Why does nothing feel good anymore?

Why does nothing feel good anymore? A sad, depressed Black man sits in the middle of a support group meeting for mental health in an anonymous community space.

Why is it that nothing feels good anymore, and everything no longer brings a sense of pleasure? | Photo credit: ©Goffkein / Adobe Stock

Why does nothing feel good anymore?

Depression isn’t just sadness – it’s often a loss of pleasure

Ciara McCabe, University of Reading

It’s often thought that if someone is depressed, they will feel sad or low most of the time. But what many don’t realise is that these aren’t the only symptoms of depression. Another common symptom of depression that is sometimes overlooked is the feeling that you no longer find the things you used to enjoy to be interesting or pleasurable.

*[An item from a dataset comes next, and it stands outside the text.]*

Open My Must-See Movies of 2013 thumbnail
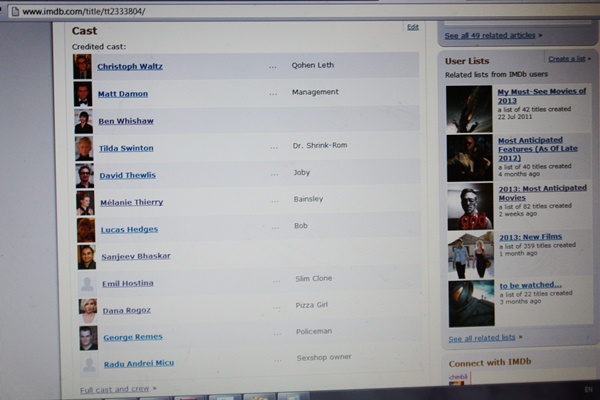The height and width of the screenshot is (400, 600). [469, 109]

Known as anhedonia, this symptom is present in up to 75% of adults and young people with depression. But despite how common this symptom is, it remains one of the most difficult symptoms to treat and manage.

What is Anhedonia?

Anhedonia is defined as the reduced interest or pleasure in all – or almost all – activities a person previously enjoyed. If a person has anhedonia for an extended period of time (at least two weeks consistently), they can be diagnosed with depression – even if they may not feel sad or low.

Although mainly associated with depression, anhedonia can also be a symptom of other disorders – such as schizophrenia, anxiety and Parkinson’s disease.

In in-depth interviews my colleagues and I conducted with young people about depression, anhedonia was described by many as not just a loss of joy, but also less motivation to do things. For some, this lack of drive was only related to specific things – such as going to school or seeing friends. But for others, it was more severe, and they felt they didn’t want to do anything at all – not even live.

Why is it that everything no longer brings a sense of pleasure? Why does nothing feel good anymore?

But despite how troubling anhedonia can be, it’s often not the main target of depression treatment.

It’s recommended that cases of mild depression are treated with talking therapy. People with more moderate or severe cases of depression may be prescribed antidepressants. While all these treatments aim to help patients cope with and overcome symptoms, over half of the people with depression, don’t respond to their first recommended treatment. Even after changing treatments, approximately 30% of patients still experience symptoms.

It’s been argued that one reason for these low response rates may be that current treatment techniques don’t adequately target anhedonia. Research also shows that having anhedonia predicts chronic relapsing of depression. It’s even possible that some antidepressant treatments might make anhedonia worse.

Why might this be? One possibility is that current standard treatments focus mainly on treating the depressed mood and brain processes that underpin low mood – but not anhedonia. For example, the main aim of talking therapies, such as cognitive behavioural therapy, is to reduce negative thinking in patients. The most common antidepressant medications also mainly target serotonin, which is thought to underpin, in part, how the brain processes negative information.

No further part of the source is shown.